Malgré des campagnes de sensibilisation renforcées menées au cours des dernières années par les autorités sanitaires françaises, le nombre de greffes d'organes réalisées reste inférieur aux besoins réels exprimés par les patients en attente, alimentant des listes d'attente qui demeurent préoccupantes pour de nombreuses pathologies nécessitant une transplantation d'organe vital.

Cette situation s'explique par plusieurs facteurs combinés, notamment une méconnaissance persistante chez une partie de la population du principe légal du consentement présumé, selon lequel chaque citoyen français est considéré comme donneur d'organes potentiel sauf opposition explicite de son vivant, une règle pourtant en vigueur depuis plusieurs années mais encore insuffisamment connue du grand public.

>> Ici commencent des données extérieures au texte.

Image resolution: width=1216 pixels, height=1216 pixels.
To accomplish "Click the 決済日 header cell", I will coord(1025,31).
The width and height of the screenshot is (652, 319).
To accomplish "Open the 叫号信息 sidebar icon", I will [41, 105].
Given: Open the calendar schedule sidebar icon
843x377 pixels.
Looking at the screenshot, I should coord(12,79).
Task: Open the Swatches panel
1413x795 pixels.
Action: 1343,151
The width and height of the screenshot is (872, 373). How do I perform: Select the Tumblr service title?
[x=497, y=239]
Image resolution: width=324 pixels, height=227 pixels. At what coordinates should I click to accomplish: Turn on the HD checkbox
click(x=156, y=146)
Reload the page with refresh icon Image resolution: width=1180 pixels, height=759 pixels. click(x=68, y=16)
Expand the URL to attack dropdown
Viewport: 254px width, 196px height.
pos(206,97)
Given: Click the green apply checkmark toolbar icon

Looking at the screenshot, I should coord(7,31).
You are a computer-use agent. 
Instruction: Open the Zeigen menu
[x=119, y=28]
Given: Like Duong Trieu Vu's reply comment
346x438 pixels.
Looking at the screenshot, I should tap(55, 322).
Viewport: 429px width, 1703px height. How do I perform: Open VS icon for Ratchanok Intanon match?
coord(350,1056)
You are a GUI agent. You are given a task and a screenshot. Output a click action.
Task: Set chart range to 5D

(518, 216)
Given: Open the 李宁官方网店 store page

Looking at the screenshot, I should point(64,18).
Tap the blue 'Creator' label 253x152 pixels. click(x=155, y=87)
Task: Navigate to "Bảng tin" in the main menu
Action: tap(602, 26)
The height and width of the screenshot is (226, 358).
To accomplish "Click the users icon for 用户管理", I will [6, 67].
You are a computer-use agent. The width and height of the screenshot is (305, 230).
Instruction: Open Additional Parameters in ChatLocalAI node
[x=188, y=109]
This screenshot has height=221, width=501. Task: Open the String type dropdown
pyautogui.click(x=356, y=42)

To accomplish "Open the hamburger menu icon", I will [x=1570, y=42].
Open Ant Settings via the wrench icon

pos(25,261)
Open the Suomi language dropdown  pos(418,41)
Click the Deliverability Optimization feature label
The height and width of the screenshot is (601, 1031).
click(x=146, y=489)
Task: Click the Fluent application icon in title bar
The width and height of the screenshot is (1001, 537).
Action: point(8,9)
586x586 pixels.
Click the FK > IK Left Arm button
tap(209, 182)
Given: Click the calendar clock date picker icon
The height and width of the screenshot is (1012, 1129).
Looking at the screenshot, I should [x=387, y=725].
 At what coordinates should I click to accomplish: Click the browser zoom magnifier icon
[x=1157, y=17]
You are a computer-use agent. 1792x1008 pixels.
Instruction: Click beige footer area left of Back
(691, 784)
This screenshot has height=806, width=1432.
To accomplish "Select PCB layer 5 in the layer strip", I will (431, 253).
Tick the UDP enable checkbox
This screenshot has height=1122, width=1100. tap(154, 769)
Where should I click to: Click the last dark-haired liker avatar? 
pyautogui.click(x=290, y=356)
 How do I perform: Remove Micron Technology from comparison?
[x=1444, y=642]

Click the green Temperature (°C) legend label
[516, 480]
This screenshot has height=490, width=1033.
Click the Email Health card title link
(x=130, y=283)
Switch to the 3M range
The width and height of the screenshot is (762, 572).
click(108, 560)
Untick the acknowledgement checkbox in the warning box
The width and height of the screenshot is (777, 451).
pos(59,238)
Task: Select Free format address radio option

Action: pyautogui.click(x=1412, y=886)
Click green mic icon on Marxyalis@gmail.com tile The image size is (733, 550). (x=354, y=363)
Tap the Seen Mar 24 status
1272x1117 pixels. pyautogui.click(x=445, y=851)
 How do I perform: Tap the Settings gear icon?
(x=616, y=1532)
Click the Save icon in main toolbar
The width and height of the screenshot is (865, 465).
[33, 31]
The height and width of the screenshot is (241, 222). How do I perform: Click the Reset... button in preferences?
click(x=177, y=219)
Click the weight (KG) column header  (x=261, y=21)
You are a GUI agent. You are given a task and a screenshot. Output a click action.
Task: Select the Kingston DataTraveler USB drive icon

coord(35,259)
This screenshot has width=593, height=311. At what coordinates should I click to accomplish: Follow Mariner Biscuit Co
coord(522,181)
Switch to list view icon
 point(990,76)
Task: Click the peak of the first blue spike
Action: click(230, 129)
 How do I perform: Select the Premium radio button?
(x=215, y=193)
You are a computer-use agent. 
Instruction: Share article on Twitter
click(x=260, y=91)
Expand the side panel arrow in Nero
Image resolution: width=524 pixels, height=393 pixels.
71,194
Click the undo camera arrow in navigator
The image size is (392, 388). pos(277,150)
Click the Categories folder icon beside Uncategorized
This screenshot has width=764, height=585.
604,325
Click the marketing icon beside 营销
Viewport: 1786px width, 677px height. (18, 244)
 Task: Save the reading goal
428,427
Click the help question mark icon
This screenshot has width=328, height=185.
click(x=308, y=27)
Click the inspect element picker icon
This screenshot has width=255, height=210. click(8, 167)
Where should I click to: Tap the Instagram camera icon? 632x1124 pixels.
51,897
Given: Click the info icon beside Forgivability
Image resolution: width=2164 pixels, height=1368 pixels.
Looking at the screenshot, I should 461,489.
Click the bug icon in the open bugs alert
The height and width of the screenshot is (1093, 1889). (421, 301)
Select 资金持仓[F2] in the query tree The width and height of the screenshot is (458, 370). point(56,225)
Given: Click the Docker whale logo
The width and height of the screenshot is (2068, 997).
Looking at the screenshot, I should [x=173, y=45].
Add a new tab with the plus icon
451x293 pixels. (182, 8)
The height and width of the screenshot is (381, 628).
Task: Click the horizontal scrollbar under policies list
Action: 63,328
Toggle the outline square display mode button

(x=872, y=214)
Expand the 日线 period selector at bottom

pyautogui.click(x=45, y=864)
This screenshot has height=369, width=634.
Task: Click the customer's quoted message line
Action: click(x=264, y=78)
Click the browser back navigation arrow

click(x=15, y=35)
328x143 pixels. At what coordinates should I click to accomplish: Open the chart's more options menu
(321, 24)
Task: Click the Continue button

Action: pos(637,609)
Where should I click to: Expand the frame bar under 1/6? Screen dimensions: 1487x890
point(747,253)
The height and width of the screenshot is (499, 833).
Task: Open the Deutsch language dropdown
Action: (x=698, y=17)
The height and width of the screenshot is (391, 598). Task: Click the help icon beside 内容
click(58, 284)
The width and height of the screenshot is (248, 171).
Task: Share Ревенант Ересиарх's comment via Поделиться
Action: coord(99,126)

Le rôle déterminant des proches au moment du décès

En pratique, le rôle des proches reste déterminant au moment du décès, les équipes médicales devant systématiquement vérifier auprès de la famille si le défunt avait exprimé une opposition au don d'organes, une démarche qui peut s'avérer délicate dans un contexte émotionnellement difficile, et qui aboutit parfois à un refus familial même en l'absence d'opposition connue exprimée par le défunt de son vivant.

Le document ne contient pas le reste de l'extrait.